• [Exercise directions] Extract each line holding the word "checkbox" from the entries.

[Supplied records — start]

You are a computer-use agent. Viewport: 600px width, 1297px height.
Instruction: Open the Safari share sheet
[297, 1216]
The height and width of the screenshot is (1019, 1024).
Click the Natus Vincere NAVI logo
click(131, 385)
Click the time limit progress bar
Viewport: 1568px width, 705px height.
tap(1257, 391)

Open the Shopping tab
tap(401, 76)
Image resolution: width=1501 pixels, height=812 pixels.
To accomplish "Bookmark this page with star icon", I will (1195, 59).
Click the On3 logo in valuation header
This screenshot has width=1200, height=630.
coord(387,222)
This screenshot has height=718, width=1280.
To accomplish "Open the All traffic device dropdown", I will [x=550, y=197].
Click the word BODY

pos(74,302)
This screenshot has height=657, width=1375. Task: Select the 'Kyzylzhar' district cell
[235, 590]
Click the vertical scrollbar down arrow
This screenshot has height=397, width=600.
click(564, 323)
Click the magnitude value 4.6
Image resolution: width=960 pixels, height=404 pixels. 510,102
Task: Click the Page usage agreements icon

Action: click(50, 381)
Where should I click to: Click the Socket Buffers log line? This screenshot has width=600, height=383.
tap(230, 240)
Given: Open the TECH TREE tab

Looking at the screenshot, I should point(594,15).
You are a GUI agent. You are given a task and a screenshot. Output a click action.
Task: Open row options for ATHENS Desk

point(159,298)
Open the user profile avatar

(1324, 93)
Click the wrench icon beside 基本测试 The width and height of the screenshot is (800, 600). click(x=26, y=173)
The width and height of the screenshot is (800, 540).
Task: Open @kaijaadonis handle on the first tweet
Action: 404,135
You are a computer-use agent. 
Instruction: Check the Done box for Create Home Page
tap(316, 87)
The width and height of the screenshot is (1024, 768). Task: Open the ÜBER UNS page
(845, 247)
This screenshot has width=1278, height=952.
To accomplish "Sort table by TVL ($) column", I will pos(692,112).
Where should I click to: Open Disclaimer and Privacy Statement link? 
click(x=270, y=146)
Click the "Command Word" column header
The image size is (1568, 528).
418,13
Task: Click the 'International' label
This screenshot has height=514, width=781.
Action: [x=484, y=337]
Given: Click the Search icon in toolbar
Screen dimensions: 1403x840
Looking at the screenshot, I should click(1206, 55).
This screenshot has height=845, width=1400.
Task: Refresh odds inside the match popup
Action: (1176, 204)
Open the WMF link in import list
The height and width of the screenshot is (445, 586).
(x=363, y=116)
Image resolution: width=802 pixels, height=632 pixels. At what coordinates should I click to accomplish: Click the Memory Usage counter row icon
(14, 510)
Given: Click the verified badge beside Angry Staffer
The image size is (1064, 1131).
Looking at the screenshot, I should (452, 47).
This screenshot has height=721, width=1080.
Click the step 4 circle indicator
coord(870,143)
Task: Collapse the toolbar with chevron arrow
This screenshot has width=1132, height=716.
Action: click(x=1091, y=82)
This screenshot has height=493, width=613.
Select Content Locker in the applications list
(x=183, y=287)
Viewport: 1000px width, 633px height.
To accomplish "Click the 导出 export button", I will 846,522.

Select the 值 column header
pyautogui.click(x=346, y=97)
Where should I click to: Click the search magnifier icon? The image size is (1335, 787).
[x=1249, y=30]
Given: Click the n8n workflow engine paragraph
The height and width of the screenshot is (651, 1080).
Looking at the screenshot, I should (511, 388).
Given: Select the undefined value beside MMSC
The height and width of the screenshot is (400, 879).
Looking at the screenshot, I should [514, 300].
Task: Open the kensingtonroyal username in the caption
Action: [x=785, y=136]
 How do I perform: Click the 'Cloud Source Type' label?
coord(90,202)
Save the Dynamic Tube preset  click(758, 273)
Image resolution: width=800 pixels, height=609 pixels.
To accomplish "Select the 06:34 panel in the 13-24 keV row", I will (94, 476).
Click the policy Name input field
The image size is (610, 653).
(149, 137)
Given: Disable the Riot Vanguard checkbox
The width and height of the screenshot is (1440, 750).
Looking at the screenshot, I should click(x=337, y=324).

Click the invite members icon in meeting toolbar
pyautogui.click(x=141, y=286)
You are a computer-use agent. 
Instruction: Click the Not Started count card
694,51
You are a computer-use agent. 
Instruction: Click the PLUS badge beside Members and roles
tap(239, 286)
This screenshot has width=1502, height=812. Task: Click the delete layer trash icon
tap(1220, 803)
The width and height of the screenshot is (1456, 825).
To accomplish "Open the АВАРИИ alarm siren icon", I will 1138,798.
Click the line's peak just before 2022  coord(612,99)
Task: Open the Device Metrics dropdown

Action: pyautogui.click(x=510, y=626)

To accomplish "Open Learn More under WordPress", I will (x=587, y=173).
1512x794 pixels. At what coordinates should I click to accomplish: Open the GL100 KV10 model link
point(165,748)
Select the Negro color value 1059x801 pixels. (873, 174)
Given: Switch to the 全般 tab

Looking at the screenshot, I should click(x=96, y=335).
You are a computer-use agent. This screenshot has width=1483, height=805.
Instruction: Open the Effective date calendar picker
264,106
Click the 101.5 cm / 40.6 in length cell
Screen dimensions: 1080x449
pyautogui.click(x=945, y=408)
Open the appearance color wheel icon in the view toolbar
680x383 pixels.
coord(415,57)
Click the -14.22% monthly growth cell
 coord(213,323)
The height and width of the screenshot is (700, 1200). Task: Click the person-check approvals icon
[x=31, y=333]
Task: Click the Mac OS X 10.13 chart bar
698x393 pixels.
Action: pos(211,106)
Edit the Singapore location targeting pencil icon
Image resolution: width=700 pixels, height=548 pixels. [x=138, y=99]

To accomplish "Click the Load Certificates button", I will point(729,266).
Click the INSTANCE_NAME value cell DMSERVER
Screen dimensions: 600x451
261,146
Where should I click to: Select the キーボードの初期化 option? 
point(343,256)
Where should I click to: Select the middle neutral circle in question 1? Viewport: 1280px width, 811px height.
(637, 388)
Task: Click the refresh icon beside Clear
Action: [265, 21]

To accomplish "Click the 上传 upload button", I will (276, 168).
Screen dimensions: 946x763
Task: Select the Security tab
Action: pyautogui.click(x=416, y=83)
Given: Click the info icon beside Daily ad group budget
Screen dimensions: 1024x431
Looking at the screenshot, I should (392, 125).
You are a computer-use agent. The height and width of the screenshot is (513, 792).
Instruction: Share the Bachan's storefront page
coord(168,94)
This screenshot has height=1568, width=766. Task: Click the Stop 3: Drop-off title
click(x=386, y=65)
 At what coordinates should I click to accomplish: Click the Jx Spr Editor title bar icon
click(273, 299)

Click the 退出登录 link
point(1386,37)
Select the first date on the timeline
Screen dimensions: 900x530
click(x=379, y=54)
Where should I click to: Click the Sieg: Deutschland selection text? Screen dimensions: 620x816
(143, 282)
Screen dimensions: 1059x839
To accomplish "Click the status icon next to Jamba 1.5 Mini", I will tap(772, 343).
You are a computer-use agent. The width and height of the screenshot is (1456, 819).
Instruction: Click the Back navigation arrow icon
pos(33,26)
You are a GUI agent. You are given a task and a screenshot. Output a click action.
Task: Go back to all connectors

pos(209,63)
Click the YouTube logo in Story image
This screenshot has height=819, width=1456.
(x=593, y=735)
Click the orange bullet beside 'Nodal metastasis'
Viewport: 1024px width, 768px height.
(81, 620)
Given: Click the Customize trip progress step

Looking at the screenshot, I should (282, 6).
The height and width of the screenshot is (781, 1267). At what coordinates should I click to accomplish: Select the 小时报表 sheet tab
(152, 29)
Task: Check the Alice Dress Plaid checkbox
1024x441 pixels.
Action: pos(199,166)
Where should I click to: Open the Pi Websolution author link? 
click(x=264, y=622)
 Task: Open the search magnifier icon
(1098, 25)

[Supplied records — finish]

• [Solution for this task]
Given: Disable the Riot Vanguard checkbox
Task: Check the Alice Dress Plaid checkbox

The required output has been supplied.